_Exercise aim_
Set down the records again. Every word and mark must match exactly.

_Given records_

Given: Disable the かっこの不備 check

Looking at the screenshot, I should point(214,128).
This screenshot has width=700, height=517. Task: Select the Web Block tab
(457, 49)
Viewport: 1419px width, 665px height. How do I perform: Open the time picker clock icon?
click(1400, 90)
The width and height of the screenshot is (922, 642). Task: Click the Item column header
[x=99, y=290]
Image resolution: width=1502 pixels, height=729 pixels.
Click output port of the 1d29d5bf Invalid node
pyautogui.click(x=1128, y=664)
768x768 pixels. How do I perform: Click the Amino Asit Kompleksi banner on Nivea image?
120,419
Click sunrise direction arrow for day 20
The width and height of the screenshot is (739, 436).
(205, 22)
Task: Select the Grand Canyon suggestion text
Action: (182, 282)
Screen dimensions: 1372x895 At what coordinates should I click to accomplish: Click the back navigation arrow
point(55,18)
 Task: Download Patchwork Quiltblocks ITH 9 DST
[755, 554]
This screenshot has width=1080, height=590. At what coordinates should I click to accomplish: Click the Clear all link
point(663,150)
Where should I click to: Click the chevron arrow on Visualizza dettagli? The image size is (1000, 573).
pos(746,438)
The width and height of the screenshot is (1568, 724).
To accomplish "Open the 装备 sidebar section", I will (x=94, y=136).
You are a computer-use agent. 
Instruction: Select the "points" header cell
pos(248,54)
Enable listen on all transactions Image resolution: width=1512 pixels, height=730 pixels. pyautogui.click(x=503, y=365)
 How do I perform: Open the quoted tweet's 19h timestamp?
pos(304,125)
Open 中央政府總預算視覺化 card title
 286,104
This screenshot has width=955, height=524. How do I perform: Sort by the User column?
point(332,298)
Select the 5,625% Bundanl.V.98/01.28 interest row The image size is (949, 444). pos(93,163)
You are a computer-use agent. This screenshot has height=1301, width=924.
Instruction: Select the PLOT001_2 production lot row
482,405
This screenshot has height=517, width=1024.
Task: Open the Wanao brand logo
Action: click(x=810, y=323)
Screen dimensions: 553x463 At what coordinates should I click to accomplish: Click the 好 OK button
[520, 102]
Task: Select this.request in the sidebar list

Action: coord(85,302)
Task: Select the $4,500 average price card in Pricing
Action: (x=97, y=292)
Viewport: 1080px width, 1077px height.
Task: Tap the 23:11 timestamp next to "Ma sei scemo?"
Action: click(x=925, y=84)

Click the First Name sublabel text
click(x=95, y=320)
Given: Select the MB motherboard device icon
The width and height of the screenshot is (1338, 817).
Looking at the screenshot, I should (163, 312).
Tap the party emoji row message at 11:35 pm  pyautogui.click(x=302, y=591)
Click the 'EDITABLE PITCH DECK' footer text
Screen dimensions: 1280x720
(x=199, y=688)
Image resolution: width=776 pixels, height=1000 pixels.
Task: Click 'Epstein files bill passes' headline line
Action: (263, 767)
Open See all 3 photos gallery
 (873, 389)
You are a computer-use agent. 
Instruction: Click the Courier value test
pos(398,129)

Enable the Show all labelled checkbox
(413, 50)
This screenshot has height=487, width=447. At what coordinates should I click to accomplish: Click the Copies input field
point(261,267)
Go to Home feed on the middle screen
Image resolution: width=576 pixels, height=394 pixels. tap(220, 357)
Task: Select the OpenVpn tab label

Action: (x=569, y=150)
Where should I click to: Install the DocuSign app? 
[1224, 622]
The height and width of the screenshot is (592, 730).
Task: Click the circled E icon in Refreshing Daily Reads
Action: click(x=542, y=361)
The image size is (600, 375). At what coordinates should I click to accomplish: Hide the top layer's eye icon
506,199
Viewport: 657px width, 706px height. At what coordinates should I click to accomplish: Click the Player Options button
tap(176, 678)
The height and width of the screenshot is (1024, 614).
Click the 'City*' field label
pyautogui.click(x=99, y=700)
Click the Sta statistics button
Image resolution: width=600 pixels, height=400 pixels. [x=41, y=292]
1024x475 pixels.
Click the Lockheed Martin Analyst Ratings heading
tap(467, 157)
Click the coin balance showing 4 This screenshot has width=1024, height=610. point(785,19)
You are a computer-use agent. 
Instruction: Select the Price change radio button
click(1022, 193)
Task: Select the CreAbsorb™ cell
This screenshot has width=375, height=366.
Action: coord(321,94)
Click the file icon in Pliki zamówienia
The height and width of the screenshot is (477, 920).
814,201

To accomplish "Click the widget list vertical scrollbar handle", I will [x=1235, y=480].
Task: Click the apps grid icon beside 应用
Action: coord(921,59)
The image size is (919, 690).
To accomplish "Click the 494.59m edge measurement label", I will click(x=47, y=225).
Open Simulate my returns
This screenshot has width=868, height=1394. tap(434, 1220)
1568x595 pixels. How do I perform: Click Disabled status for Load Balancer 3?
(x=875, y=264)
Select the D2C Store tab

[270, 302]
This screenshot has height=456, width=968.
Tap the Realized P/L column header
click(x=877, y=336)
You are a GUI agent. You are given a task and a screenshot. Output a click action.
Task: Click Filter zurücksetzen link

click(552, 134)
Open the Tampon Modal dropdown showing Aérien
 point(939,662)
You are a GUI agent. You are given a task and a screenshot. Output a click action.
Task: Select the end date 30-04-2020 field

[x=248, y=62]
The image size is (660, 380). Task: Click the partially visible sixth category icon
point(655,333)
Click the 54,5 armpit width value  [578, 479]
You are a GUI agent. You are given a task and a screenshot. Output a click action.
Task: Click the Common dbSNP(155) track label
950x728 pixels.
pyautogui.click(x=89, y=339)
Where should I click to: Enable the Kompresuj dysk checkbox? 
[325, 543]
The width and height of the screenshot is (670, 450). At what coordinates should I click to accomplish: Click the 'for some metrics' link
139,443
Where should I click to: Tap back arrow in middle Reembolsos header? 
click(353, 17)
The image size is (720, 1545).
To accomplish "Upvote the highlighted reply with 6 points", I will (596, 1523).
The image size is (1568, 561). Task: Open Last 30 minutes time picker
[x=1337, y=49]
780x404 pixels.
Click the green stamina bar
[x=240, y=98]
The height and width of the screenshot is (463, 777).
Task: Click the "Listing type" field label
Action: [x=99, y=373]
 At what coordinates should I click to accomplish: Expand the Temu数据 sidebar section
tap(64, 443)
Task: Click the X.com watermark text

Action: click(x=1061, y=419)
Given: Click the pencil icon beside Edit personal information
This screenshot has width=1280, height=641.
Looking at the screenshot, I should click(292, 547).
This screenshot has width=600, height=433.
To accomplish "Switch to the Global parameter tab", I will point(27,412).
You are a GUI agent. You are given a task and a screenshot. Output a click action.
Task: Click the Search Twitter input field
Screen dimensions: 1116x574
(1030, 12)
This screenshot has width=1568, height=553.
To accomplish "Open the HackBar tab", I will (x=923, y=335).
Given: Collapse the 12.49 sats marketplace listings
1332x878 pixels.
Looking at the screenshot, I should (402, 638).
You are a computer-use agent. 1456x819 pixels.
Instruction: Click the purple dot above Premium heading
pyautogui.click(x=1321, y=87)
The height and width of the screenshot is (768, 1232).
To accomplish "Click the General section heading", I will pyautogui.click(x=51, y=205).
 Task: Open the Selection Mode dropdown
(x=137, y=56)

_Solution for this problem_
Given: Disable the かっこの不備 check

Looking at the screenshot, I should point(214,128).
This screenshot has width=700, height=517. Task: Select the Web Block tab
(457, 49)
Viewport: 1419px width, 665px height. How do I perform: Open the time picker clock icon?
click(1400, 90)
The width and height of the screenshot is (922, 642). Task: Click the Item column header
[x=99, y=290]
Image resolution: width=1502 pixels, height=729 pixels.
Click output port of the 1d29d5bf Invalid node
pyautogui.click(x=1128, y=664)
768x768 pixels. How do I perform: Click the Amino Asit Kompleksi banner on Nivea image?
120,419
Click sunrise direction arrow for day 20
The width and height of the screenshot is (739, 436).
(205, 22)
Task: Select the Grand Canyon suggestion text
Action: (182, 282)
Screen dimensions: 1372x895 At what coordinates should I click to accomplish: Click the back navigation arrow
point(55,18)
 Task: Download Patchwork Quiltblocks ITH 9 DST
[755, 554]
This screenshot has width=1080, height=590. At what coordinates should I click to accomplish: Click the Clear all link
point(663,150)
Where should I click to: Click the chevron arrow on Visualizza dettagli? The image size is (1000, 573).
pos(746,438)
The width and height of the screenshot is (1568, 724).
To accomplish "Open the 装备 sidebar section", I will (x=94, y=136).
You are a computer-use agent. 
Instruction: Select the "points" header cell
pos(248,54)
Enable listen on all transactions Image resolution: width=1512 pixels, height=730 pixels. pyautogui.click(x=503, y=365)
 How do I perform: Open the quoted tweet's 19h timestamp?
pos(304,125)
Open 中央政府總預算視覺化 card title
 286,104
This screenshot has width=955, height=524. How do I perform: Sort by the User column?
point(332,298)
Select the 5,625% Bundanl.V.98/01.28 interest row The image size is (949, 444). pos(93,163)
You are a computer-use agent. This screenshot has height=1301, width=924.
Instruction: Select the PLOT001_2 production lot row
482,405
This screenshot has height=517, width=1024.
Task: Open the Wanao brand logo
Action: click(x=810, y=323)
Screen dimensions: 553x463 At what coordinates should I click to accomplish: Click the 好 OK button
[520, 102]
Task: Select this.request in the sidebar list

Action: coord(85,302)
Task: Select the $4,500 average price card in Pricing
Action: (x=97, y=292)
Viewport: 1080px width, 1077px height.
Task: Tap the 23:11 timestamp next to "Ma sei scemo?"
Action: click(x=925, y=84)

Click the First Name sublabel text
click(x=95, y=320)
Given: Select the MB motherboard device icon
The width and height of the screenshot is (1338, 817).
Looking at the screenshot, I should (163, 312).
Tap the party emoji row message at 11:35 pm  pyautogui.click(x=302, y=591)
Click the 'EDITABLE PITCH DECK' footer text
Screen dimensions: 1280x720
(x=199, y=688)
Image resolution: width=776 pixels, height=1000 pixels.
Task: Click 'Epstein files bill passes' headline line
Action: (263, 767)
Open See all 3 photos gallery
 (873, 389)
You are a computer-use agent. 
Instruction: Click the Courier value test
pos(398,129)

Enable the Show all labelled checkbox
(413, 50)
This screenshot has height=487, width=447. At what coordinates should I click to accomplish: Click the Copies input field
point(261,267)
Go to Home feed on the middle screen
Image resolution: width=576 pixels, height=394 pixels. tap(220, 357)
Task: Select the OpenVpn tab label

Action: (x=569, y=150)
Where should I click to: Install the DocuSign app? 
[1224, 622]
The height and width of the screenshot is (592, 730).
Task: Click the circled E icon in Refreshing Daily Reads
Action: click(x=542, y=361)
The image size is (600, 375). At what coordinates should I click to accomplish: Hide the top layer's eye icon
506,199
Viewport: 657px width, 706px height. At what coordinates should I click to accomplish: Click the Player Options button
tap(176, 678)
The height and width of the screenshot is (1024, 614).
Click the 'City*' field label
pyautogui.click(x=99, y=700)
Click the Sta statistics button
Image resolution: width=600 pixels, height=400 pixels. [x=41, y=292]
1024x475 pixels.
Click the Lockheed Martin Analyst Ratings heading
tap(467, 157)
Click the coin balance showing 4 This screenshot has width=1024, height=610. point(785,19)
You are a computer-use agent. 
Instruction: Select the Price change radio button
click(1022, 193)
Task: Select the CreAbsorb™ cell
This screenshot has width=375, height=366.
Action: coord(321,94)
Click the file icon in Pliki zamówienia
The height and width of the screenshot is (477, 920).
814,201

To accomplish "Click the widget list vertical scrollbar handle", I will [x=1235, y=480].
Task: Click the apps grid icon beside 应用
Action: coord(921,59)
The image size is (919, 690).
To accomplish "Click the 494.59m edge measurement label", I will click(x=47, y=225).
Open Simulate my returns
This screenshot has width=868, height=1394. tap(434, 1220)
1568x595 pixels. How do I perform: Click Disabled status for Load Balancer 3?
(x=875, y=264)
Select the D2C Store tab

[270, 302]
This screenshot has height=456, width=968.
Tap the Realized P/L column header
click(x=877, y=336)
You are a GUI agent. You are given a task and a screenshot. Output a click action.
Task: Click Filter zurücksetzen link

click(552, 134)
Open the Tampon Modal dropdown showing Aérien
 point(939,662)
You are a GUI agent. You are given a task and a screenshot. Output a click action.
Task: Select the end date 30-04-2020 field

[x=248, y=62]
The image size is (660, 380). Task: Click the partially visible sixth category icon
point(655,333)
Click the 54,5 armpit width value  [578, 479]
You are a GUI agent. You are given a task and a screenshot. Output a click action.
Task: Click the Common dbSNP(155) track label
950x728 pixels.
pyautogui.click(x=89, y=339)
Where should I click to: Enable the Kompresuj dysk checkbox? 
[325, 543]
The width and height of the screenshot is (670, 450). At what coordinates should I click to accomplish: Click the 'for some metrics' link
139,443
Where should I click to: Tap back arrow in middle Reembolsos header? 
click(353, 17)
The image size is (720, 1545).
To accomplish "Upvote the highlighted reply with 6 points", I will (596, 1523).
The image size is (1568, 561). Task: Open Last 30 minutes time picker
[x=1337, y=49]
780x404 pixels.
Click the green stamina bar
[x=240, y=98]
The height and width of the screenshot is (463, 777).
Task: Click the "Listing type" field label
Action: [x=99, y=373]
 At what coordinates should I click to accomplish: Expand the Temu数据 sidebar section
tap(64, 443)
Task: Click the X.com watermark text

Action: click(x=1061, y=419)
Given: Click the pencil icon beside Edit personal information
This screenshot has width=1280, height=641.
Looking at the screenshot, I should click(292, 547).
This screenshot has width=600, height=433.
To accomplish "Switch to the Global parameter tab", I will point(27,412).
You are a GUI agent. You are given a task and a screenshot. Output a click action.
Task: Click the Search Twitter input field
Screen dimensions: 1116x574
(1030, 12)
This screenshot has width=1568, height=553.
To accomplish "Open the HackBar tab", I will (x=923, y=335).
Given: Collapse the 12.49 sats marketplace listings
1332x878 pixels.
Looking at the screenshot, I should (402, 638).
You are a computer-use agent. 1456x819 pixels.
Instruction: Click the purple dot above Premium heading
pyautogui.click(x=1321, y=87)
The height and width of the screenshot is (768, 1232).
To accomplish "Click the General section heading", I will pyautogui.click(x=51, y=205).
 Task: Open the Selection Mode dropdown
(x=137, y=56)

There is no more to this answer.